The ancient, extinct dire wolf may have been among the lonest of the wolves - so genetically distinct from its closest wolf relative that it could no longer interbreed, forcing it into an evolutionary dead end when it died out 13,000 years ago.
That's the finding based on a new study, the in-depth analysis of DNA retrieved from ancient dire wolf bones from across North America.

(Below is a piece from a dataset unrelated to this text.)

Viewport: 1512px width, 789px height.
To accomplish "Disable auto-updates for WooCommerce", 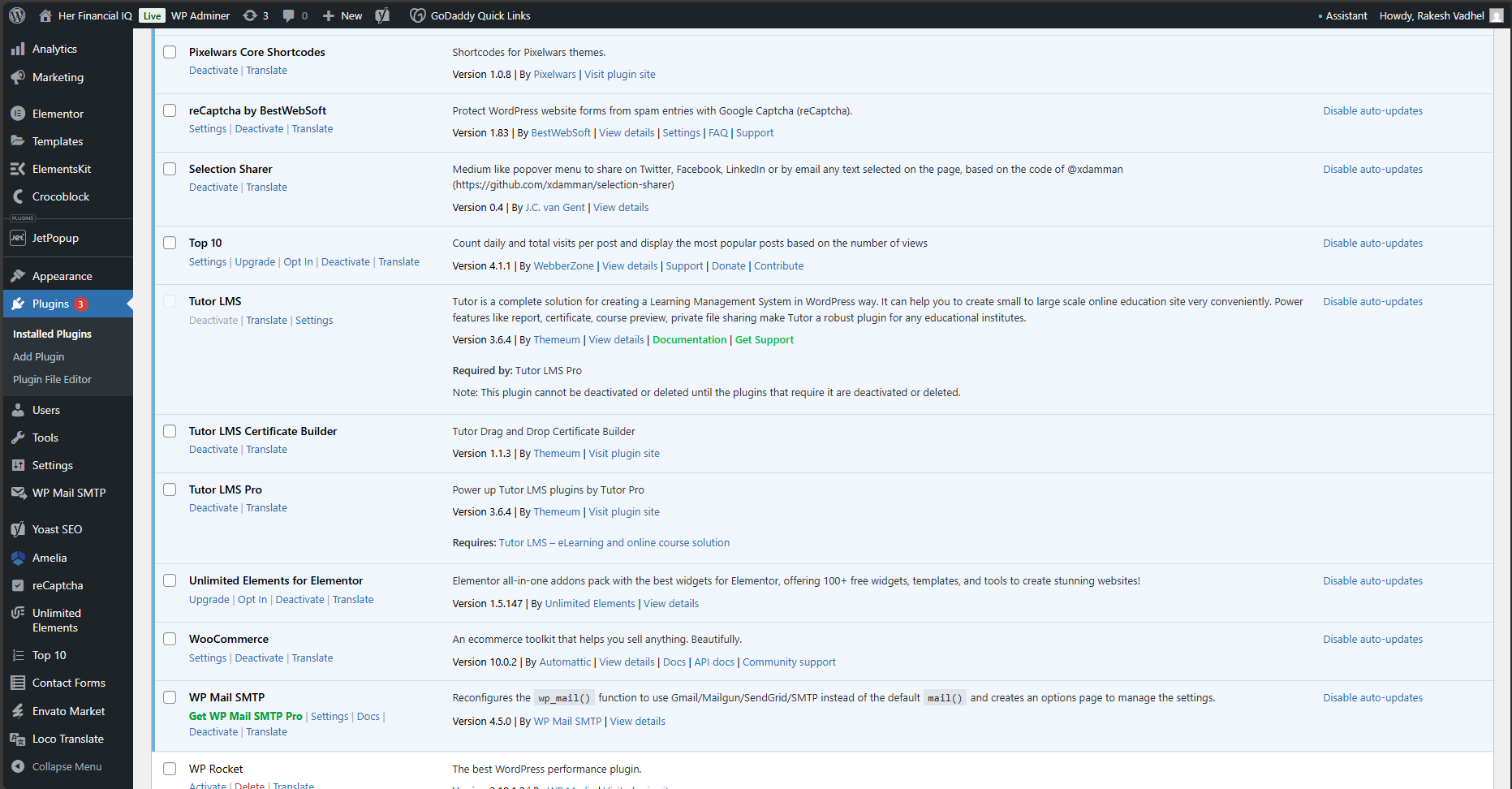I will coord(1372,640).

Once dire wolves (Canis dirus) diverged from grey wolves millions of years ago, they seem to have never mingled since.
In fact, so different is their genetic lineage from other canids that the research team proposes that dire wolves be placed in another genus completely - that they be reclassified as Aenocyon dirus, as was first proposed all the way back in 1918.
"Dire wolves are sometimes portrayed as mythical creatures - giant wolves prowling bleak frozen landscapes - but reality turns out to be even more interesting," said palaeobiologist Kieren Mitchell of the University of Adelaide in Australia.

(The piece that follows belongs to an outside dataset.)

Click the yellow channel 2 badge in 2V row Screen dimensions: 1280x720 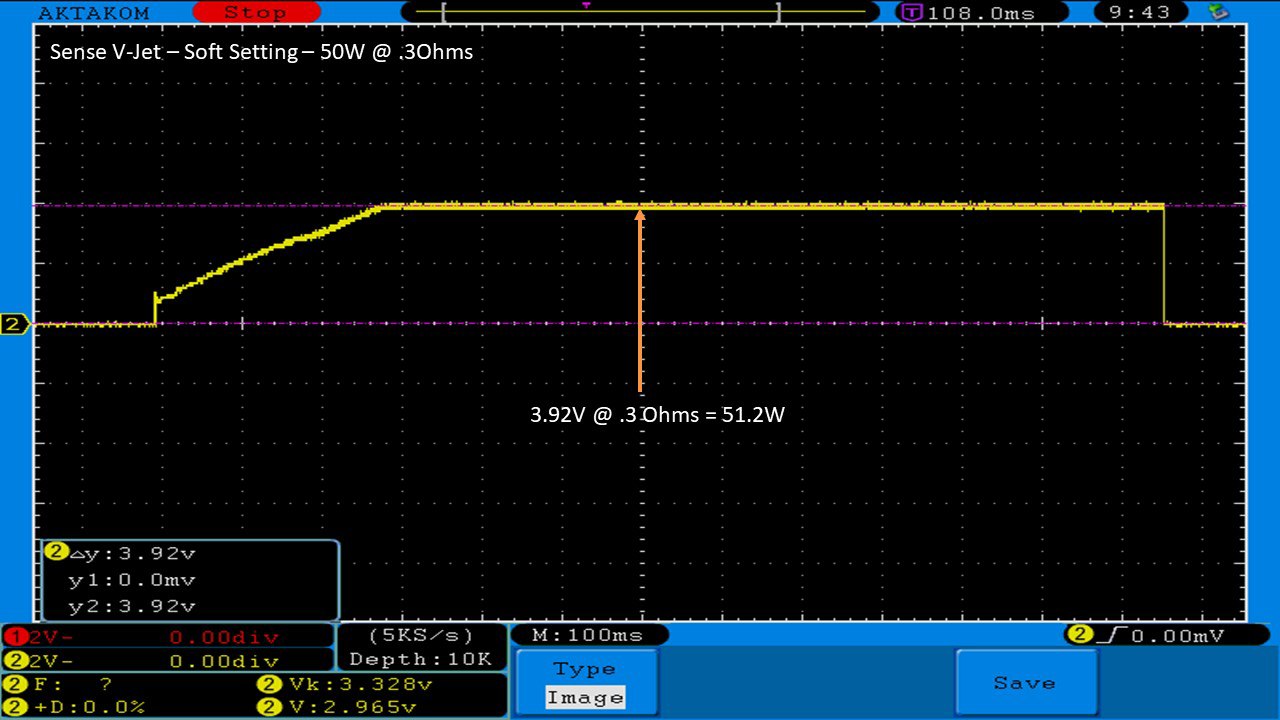pos(12,661)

"Despite anatomical similarities between grey wolves and dire wolves - suggesting that they could perhaps be related in the same way as modern humans and Neanderthals - our genetic results show these two species of wolf are much more like distant cousins, like humans and chimpanzees."
Dire wolf remains can be found in the fossil record from 250,000 to around 13,000 years ago, and seem to have dominated the carnivore scene during the last Ice Age in what is now North America.

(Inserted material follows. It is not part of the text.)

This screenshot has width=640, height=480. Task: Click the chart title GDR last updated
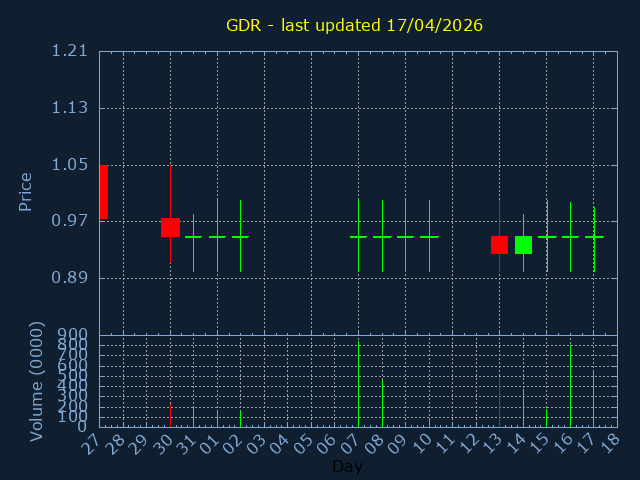354,25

In the famous La Brea tar pits alone, excavated dire wolf individuals outnumber the slightly smaller grey wolf (Canis lupus) more than a hundredfold.
But how they diverged, evolved and ultimately went extinct towards the end of the Last Glacial Period, about 11,700 years ago, has been challenging to piece together. So an international team of scientists set to work on one of the only clues we have: bones.
"Dire wolves have always been an iconic representation of the last ice age in the Americas, but what we know about their evolutionary history has been limited to what we can see from the size and shape of their bones," said archaeologist Angela Perri of Durham University.
But sometimes palaeontological remains can contain other information inside: DNA preserved well enough to be sequenced. And that's what the team investigated.
They obtained five samples of dire wolf DNA from over 50,000 years ago to 12,900 years ago, from Idaho, Ohio, Wyoming and Tennessee, and sequenced them.
Then, they compared them to genomic data from eight canids that are living today, obtained from a genomic database: grey wolf, coyote (Canis latrans), African wolf (Canis lupaster), dhole (Cuon alpinus), Ethiopian wolf (Canis simensis), African wild dog (Lycaon pictus), Andean fox (Lycalopex culpaeus) and grey fox (Urocyon cinereoargenteus).
They found that, unlike other wolves that migrated between regions, the dire wolf stayed put, never straying out of North America.
And, fascinatingly, even though they shared space with coyotes and grey wolves for at least 10,000 years, they never seem to have interbred with them to produce hybrids.
"When we first started this study, we thought that dire wolves were just beefed-up grey wolves, so we were surprised to learn how extremely genetically different they were, so much so that they likely could not have interbred," said molecular geneticist Laurent Frantz of Ludwig Maximilian University in Germany and Queen Mary University in the UK.
"This must mean that dire wolves were isolated in North America for a very long time to become so genetically distinct."
In fact, according to the team's analysis, the dire wolves and grey wolves must have diverged from a common ancestor more than 5 million years ago. When you consider that dogs and wolves diverged between 15,000 and 40,000 years ago, that's a very long time indeed.
Interbreeding between canid species whose territories overlap is quite common. The hybrid of a coyote and a wolf is so common that it has a name - coywolf - and wolf-dog hybrids aren't unknown either (although breeding them as pets is extremely controversial in the US). So for dire wolves to have spent so long in proximity with canids without interbreeding is highly unusual.
And, although the team did not explore this possibility, the genetic isolation could have contributed to the ancient beast's eventual demise, as it was unable to adapt to a changing world with new traits.
"While ancient humans and Neanderthals appear to have interbred, as do modern grey wolves and coyotes, our genetic data provided no evidence that dire wolves interbred with any living canine species," Mitchell said. "All our data point to the dire wolf being the last surviving member of an ancient lineage distinct from all living canines."
The research has been published in Nature.